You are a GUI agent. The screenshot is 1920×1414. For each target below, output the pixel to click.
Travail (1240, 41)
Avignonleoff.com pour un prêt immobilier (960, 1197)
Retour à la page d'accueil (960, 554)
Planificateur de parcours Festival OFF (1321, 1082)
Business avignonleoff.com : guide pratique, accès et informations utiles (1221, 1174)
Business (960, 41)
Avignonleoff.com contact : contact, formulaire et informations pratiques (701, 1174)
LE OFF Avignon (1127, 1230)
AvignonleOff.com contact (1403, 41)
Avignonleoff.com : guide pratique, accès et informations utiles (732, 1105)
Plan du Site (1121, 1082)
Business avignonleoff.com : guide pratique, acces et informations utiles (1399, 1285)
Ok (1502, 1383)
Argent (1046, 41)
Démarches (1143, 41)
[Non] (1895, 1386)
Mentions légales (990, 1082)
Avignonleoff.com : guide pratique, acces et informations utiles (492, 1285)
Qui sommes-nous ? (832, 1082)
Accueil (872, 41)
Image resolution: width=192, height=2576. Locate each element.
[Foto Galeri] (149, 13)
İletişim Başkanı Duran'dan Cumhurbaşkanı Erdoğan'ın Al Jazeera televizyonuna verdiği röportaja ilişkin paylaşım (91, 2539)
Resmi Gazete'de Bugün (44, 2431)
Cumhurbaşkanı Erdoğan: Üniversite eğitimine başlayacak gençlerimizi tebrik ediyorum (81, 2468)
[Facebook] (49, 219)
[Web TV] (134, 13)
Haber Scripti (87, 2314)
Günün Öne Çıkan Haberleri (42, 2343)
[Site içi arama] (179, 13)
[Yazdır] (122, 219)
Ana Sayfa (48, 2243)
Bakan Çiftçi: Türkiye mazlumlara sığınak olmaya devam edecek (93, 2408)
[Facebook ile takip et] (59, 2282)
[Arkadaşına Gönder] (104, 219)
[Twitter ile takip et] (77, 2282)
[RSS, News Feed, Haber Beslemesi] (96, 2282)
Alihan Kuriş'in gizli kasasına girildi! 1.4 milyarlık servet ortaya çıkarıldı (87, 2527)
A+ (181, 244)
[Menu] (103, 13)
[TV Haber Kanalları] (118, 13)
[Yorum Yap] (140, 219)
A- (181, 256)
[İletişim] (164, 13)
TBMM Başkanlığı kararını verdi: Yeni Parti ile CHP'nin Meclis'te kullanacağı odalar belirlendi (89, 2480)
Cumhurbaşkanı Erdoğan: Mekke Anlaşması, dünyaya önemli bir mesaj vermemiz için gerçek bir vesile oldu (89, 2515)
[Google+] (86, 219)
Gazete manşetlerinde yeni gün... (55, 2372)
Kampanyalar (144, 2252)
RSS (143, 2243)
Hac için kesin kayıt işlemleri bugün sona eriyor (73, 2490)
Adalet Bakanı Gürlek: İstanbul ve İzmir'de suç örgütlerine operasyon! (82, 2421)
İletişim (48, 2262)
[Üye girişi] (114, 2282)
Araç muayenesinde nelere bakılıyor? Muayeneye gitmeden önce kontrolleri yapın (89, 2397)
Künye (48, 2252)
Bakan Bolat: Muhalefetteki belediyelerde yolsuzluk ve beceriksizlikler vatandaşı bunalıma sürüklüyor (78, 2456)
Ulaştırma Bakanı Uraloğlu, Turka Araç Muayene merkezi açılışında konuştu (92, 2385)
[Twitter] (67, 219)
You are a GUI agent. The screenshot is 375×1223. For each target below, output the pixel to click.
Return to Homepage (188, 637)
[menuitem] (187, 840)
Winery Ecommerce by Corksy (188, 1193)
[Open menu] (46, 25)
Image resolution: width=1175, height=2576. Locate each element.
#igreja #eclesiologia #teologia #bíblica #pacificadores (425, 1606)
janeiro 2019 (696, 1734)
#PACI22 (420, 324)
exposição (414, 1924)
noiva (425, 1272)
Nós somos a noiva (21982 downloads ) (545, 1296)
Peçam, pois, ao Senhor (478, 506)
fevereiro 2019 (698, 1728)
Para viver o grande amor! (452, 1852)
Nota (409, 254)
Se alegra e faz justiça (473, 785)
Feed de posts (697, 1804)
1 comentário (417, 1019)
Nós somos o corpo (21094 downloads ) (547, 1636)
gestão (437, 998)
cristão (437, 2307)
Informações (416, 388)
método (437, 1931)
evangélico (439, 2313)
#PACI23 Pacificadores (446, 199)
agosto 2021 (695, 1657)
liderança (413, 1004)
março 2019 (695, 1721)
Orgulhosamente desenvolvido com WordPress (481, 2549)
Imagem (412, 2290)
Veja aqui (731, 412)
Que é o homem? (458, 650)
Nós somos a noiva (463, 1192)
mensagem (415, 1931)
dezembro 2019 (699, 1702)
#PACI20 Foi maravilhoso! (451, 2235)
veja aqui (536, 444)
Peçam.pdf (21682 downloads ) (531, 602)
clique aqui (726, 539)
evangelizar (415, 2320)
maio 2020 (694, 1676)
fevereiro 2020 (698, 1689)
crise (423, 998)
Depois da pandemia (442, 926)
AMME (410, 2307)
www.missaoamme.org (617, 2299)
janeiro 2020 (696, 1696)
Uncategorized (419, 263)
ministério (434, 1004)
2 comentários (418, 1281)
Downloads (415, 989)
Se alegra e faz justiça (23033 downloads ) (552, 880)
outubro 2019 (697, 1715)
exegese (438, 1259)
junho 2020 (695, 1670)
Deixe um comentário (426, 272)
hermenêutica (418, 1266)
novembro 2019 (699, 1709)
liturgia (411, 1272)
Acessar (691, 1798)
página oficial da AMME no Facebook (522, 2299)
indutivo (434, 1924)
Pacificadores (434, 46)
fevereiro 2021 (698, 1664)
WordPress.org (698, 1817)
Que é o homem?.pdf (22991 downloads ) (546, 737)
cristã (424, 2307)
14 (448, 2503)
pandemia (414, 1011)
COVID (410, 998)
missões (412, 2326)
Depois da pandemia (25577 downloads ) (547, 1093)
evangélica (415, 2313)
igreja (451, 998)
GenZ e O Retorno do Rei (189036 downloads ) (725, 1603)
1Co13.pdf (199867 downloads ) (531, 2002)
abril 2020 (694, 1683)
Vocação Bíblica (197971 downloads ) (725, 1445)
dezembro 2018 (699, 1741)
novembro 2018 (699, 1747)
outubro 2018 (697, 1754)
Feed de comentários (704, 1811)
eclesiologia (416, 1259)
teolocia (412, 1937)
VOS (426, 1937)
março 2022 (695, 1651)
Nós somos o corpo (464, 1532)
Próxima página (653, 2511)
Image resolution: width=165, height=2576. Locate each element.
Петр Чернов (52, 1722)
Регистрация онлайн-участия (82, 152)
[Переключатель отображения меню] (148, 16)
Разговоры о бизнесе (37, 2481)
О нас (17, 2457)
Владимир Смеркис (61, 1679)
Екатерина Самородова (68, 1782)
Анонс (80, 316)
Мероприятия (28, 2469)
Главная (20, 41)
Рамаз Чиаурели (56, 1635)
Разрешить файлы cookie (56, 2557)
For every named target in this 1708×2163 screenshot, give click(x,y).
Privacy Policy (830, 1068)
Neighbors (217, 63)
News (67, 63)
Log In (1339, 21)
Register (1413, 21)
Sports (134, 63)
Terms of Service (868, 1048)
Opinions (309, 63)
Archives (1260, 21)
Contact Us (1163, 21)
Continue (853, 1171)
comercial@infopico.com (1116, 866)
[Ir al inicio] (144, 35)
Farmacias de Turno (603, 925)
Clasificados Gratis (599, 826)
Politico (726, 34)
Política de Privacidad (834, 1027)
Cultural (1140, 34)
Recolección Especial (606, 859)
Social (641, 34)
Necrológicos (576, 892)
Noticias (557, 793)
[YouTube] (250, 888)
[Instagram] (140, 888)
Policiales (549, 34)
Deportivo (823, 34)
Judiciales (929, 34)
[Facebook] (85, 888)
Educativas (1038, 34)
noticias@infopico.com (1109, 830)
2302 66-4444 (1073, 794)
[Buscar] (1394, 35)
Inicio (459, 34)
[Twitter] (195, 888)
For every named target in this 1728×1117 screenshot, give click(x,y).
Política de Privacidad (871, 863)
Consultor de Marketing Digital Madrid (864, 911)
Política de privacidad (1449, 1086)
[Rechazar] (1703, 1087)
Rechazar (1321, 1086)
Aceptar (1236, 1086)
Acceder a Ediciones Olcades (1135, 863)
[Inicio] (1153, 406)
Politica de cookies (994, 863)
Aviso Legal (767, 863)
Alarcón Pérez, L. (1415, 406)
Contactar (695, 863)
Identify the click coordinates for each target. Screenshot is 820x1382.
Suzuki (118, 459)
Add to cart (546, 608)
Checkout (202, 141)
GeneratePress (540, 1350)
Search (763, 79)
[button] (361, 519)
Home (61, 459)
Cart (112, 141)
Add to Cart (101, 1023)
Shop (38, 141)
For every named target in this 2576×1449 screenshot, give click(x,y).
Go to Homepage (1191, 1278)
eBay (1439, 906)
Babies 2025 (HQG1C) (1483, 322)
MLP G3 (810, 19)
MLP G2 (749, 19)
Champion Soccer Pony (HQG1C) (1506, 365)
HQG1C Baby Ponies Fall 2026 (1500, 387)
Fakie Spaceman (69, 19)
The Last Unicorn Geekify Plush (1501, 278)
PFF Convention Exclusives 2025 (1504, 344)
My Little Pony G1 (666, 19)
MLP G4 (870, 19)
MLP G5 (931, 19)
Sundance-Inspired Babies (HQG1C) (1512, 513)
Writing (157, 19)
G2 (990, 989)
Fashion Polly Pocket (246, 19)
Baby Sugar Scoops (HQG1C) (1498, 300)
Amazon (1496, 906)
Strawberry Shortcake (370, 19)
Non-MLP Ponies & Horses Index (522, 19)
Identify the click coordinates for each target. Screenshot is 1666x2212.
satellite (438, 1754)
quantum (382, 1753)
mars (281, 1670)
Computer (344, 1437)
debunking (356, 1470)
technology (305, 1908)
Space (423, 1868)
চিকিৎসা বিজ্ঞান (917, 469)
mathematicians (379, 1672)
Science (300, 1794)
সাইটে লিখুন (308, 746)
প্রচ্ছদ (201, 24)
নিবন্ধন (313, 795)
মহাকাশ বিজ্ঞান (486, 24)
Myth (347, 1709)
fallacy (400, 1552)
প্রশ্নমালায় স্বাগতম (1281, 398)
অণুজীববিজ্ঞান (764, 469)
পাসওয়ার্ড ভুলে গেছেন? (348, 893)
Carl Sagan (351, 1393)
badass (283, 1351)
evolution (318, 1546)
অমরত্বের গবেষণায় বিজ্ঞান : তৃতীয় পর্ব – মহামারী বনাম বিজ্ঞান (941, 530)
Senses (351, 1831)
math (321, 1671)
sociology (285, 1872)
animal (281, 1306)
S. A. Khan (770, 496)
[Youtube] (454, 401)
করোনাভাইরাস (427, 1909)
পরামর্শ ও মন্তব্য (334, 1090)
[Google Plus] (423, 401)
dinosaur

::::

YOUR OBJECTIVE: Could you repeat exactly the lines in the listing above from the one with "abril 2020 (694, 1683)" down to the one with "Opinions (309, 63)"? Include both of those lines.

ANSWER TO THIS PROBLEM:
abril 2020 (694, 1683)
Vocação Bíblica (197971 downloads ) (725, 1445)
dezembro 2018 (699, 1741)
novembro 2018 (699, 1747)
outubro 2018 (697, 1754)
Feed de comentários (704, 1811)
eclesiologia (416, 1259)
teolocia (412, 1937)
VOS (426, 1937)
março 2022 (695, 1651)
Nós somos o corpo (464, 1532)
Próxima página (653, 2511)
Image resolution: width=165, height=2576. Locate each element.
Петр Чернов (52, 1722)
Регистрация онлайн-участия (82, 152)
[Переключатель отображения меню] (148, 16)
Разговоры о бизнесе (37, 2481)
О нас (17, 2457)
Владимир Смеркис (61, 1679)
Екатерина Самородова (68, 1782)
Анонс (80, 316)
Мероприятия (28, 2469)
Главная (20, 41)
Рамаз Чиаурели (56, 1635)
Разрешить файлы cookie (56, 2557)
For every named target in this 1708×2163 screenshot, give click(x,y).
Privacy Policy (830, 1068)
Neighbors (217, 63)
News (67, 63)
Log In (1339, 21)
Register (1413, 21)
Sports (134, 63)
Terms of Service (868, 1048)
Opinions (309, 63)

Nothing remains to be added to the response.